**Request**:
In the feeder thread, rewrite everything from "# Which kind" down to "10-frame, medium boxes.", changing "feeder" to "syrup feeder".

**Passage to read**:
# Which kind of feeder



## GunMonkeyIntl (May 13, 2013)

What type of feeder do you all use?
That's one of the few remaining items that I've still got to get to be ready for my first hives next month. It seems that there are so many options, and I don't know what I don't know. Some designs have to work better than others. 

I have 10-frame, medium boxes.


----------



## Ford Zoo (Jan 27, 2012)

I am very new and won't be getting my bees until May. But I spent some time with a very experienced keeper here in northern WI just yesterday. He said the best thing he does is to take a clean new, empty paint pail. Poke about 6-8 holes in the lid with a small nail, pounding it from the inside of the lid to the outside (said this way is easier on the bee's tongue). He fills the pail with a liquid sugar mix, then places it lid down on top of several pencils placed on top of the frame top bars. He places an empty brood box around this, then the inner cover and lid. The bees can then crawl under the paint pail and drink thru the holes. This gentleman has been raising bees for over 60 years, so I'm listening to what he is saying. He also said a you can do the same with a mason jar. Hope this helps.

**Data extract**:
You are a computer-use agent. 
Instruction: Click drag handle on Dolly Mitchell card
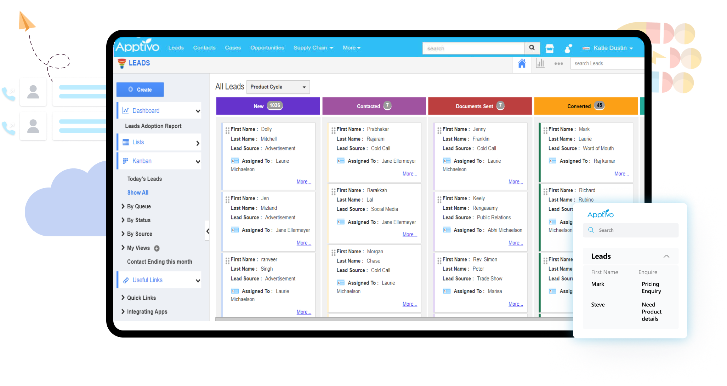coord(227,130)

**Full solution**:
# Which kind of syrup feeder



## GunMonkeyIntl (May 13, 2013)

What type of syrup feeder do you all use?
That's one of the few remaining items that I've still got to get to be ready for my first hives next month. It seems that there are so many options, and I don't know what I don't know. Some designs have to work better than others. 

I have 10-frame, medium boxes.